## ESERCIZI
a) Nel testo su Casati e il consiglio di guerra, perché i membri del consiglio non abbandonarono l'assedio a Casati? Rispondi in una o due frasi.
b) Prosegui il testo su Casati e il consiglio di guerra dopo l'ultima frase.

## TESTO
Ordinata nel 1841 quella congrega, e raccomandata dalla veste d'un publico interesse, e dal conflitto in che s'era posta col governo, ricomparve in mezzo all'agitazione del 1847. E seguita dall'antica caterva di satelliti bassamente adulatori e bassamente malèdici, e dall'altra nuova di generosi inesperti, vantando d'avere quando che sia a pronta disposizione tutte le forze del Piemonte, e penetrando col numeroso servidorame nella plebe, s'impadronì di questa più ardua e sublime impresa; e la condusse per infinite astuzie a funesto fine. Ma intanto era impossibile disfare d'improviso la vasta rete con ch'ella avviluppava da anni la cittadinanza. Era necessario che calamitosi fatti dimostrassero ai cittadini la sua morale e mentale impotenza. Tuttociò che rimaneva, fra quell'improvisa frana delli eventi, era di vigilare, affinchè quelli insensati, per credulità o per paura, non traessero seco il popolo in balìa del nemico. Epperò i membri del consiglio di guerra non dismessero il loro assedio a Casati, e si accamparono nella camera attigua a quella ov'egli era co' suoi. E con pretesto d'assicurare la custodia delli officiali prigionieri ch'erano di sopra, e di separarli da certi soldati prigionieri ch'erano di sotto, intercettarono ogni altro adito; e con consegne di porte, e con duplici parole d'ordine, difficultarono l'accesso. E si studiavano di dar essi pronto e diretto spaccio a tutte le inchieste dei cittadini accorrenti, allegando che il municipio fosse a secreta consulta e non potesse ascoltarli. Fra queste misere angosce, dovevasi dar opera ad animare ed indirizzare i combattenti.

## MATERIALE FORNITO
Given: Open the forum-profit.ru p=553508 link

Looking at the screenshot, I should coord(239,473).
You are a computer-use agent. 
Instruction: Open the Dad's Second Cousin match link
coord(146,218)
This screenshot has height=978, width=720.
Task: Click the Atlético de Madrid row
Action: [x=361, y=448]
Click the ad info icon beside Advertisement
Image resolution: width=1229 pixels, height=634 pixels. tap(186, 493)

--

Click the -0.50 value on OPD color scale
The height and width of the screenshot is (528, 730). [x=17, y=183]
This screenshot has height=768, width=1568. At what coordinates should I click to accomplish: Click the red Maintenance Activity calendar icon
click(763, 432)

...

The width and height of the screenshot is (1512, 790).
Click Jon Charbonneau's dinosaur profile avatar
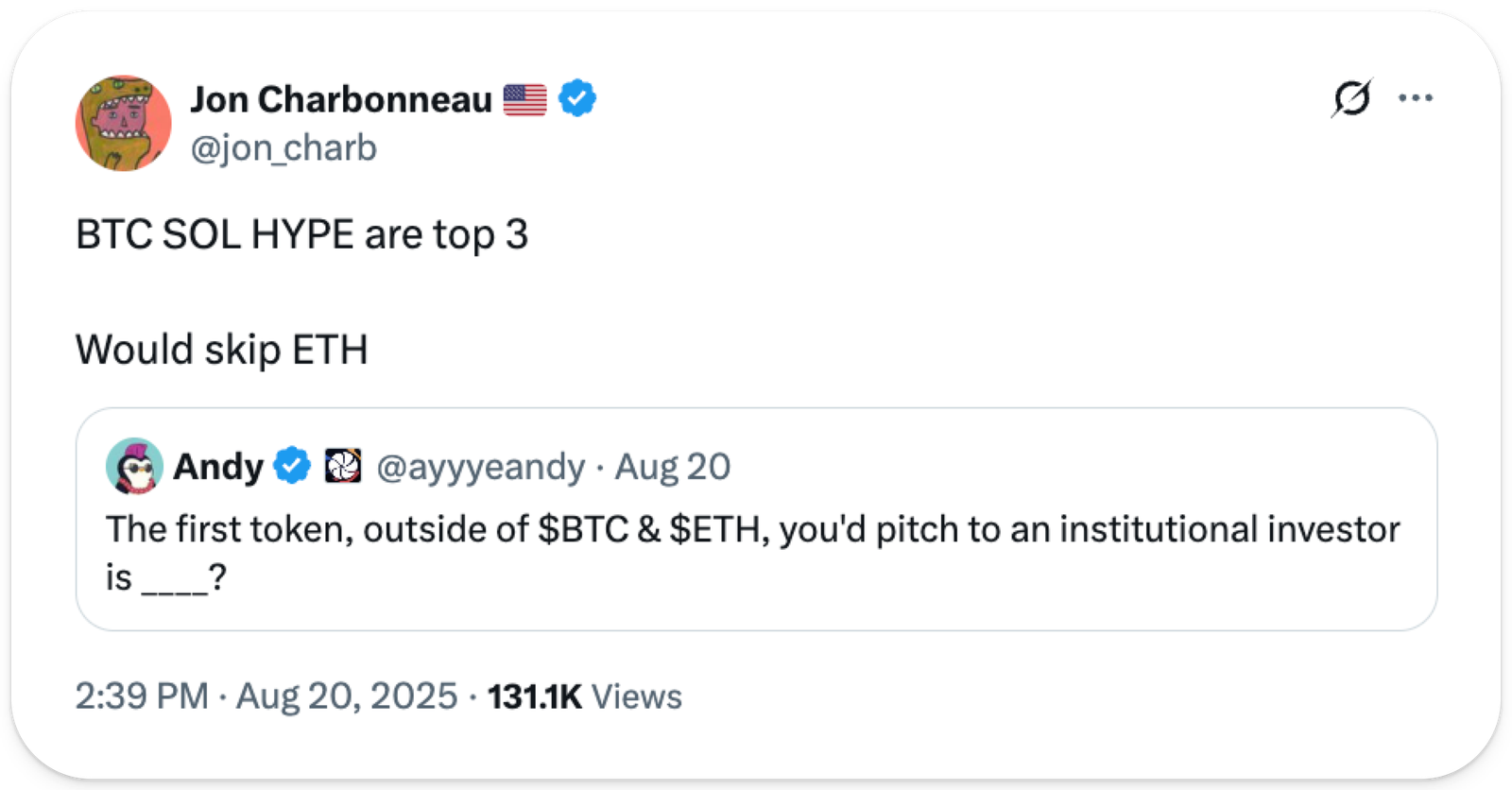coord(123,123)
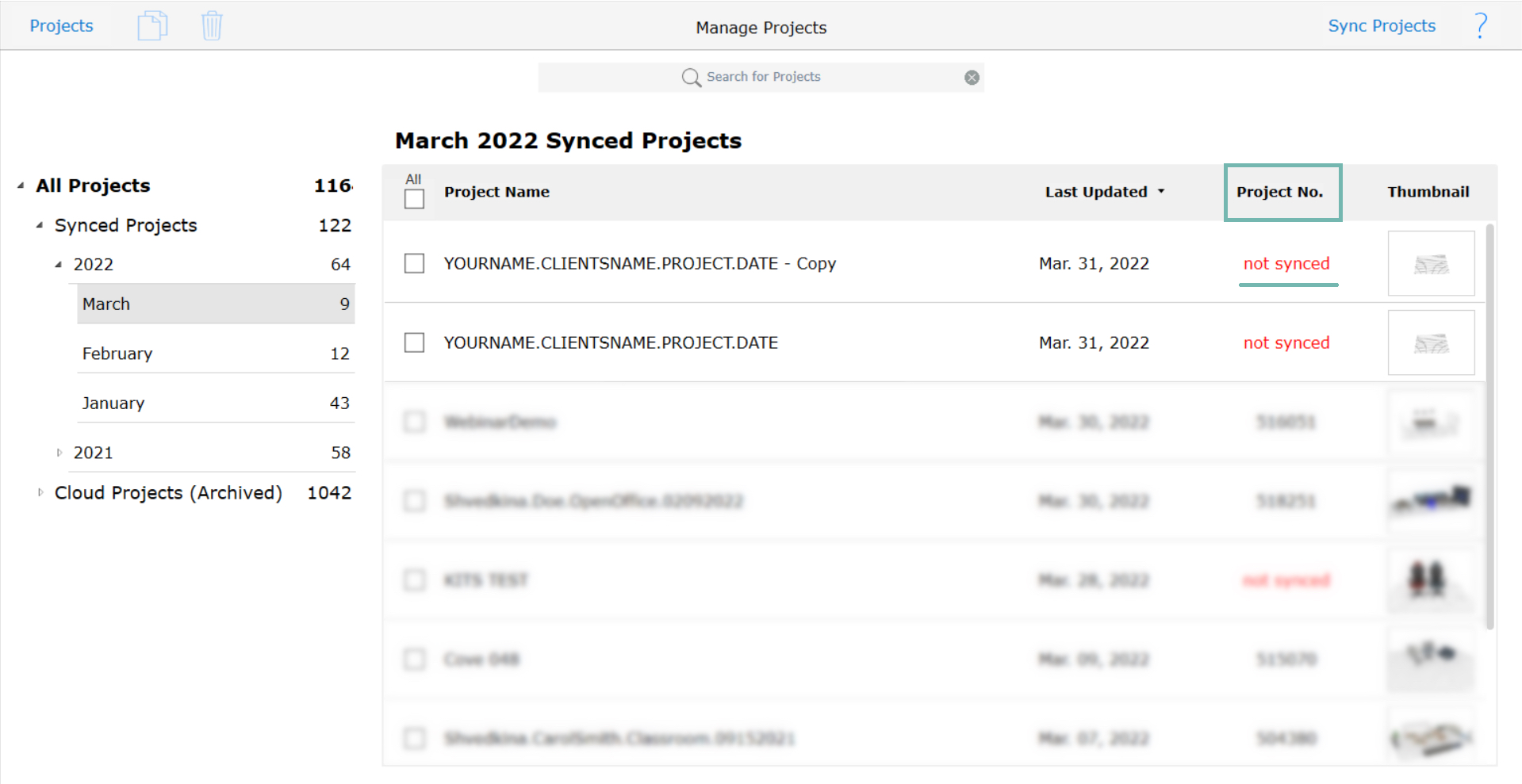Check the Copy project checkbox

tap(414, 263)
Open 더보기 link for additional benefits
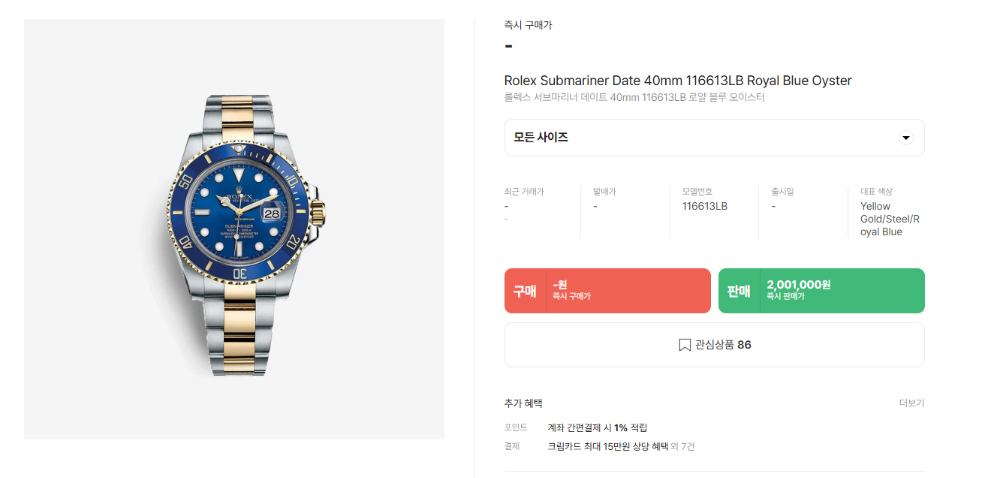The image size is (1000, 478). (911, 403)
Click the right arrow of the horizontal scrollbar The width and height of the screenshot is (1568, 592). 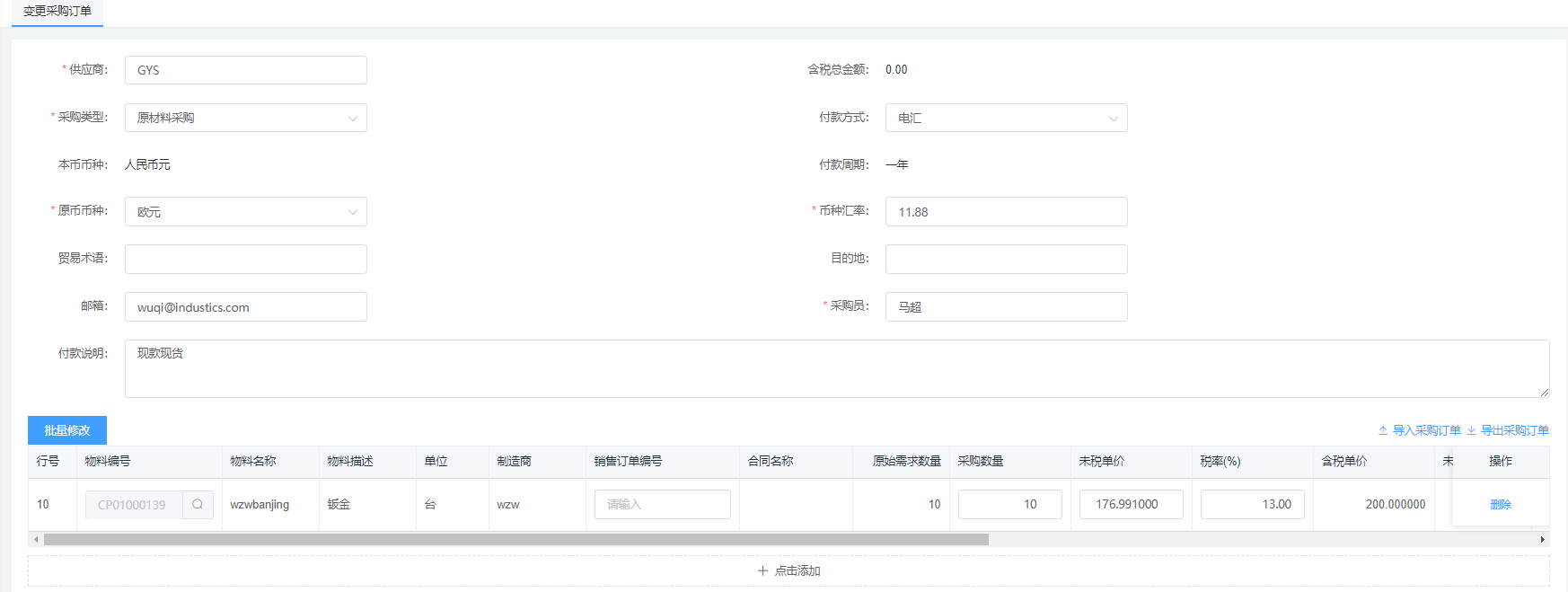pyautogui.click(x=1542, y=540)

## SOLUZIONI
a) Non era possibile disfare d'improvviso la rete con cui la congrega avvolgeva da anni la cittadinanza. Restava quindi solo da vigilare perché quegli insensati, per credulità o per paura, non trascinassero il popolo in balìa del nemico.

b)
Già udivasi, dopo due giorni di silenzio, il grave rombo dei bronzi del Duomo; già in mano al colosso della Vergine sventolava il tricolore. Rispondevano con campane e con grida le pianure; le due strade ferrate apportavano a' piè de' bastioni squadre continue d'armati. Le soldatesche sulli sfrondati bastioni udivano e vedevano appressarsi da ambo le parti le onde del popolo, quando, a nuovo stupore scorsero veleggiare al vento uno stuolo di palloni, e sorvolar le mura e le porte indarno irte di baionette. Nei fogli che i palloni spargevano, il consiglio di guerra si appellava «a tutte le città e tutti i comuni del Lombardo-Veneto: Milano vincitrice in due giorni, e tuttavia quasi inerme, è circondata da un ammasso di soldatesche avvilite ma pur formidabili: noi gettiamo dalle mura questo foglio per chiamare tutte le città e tutti i communi ad armarsi». Era così ripudiato il pusillanime consiglio di patteggiare una solitaria tregua per la città, dissociandola dalle provincie.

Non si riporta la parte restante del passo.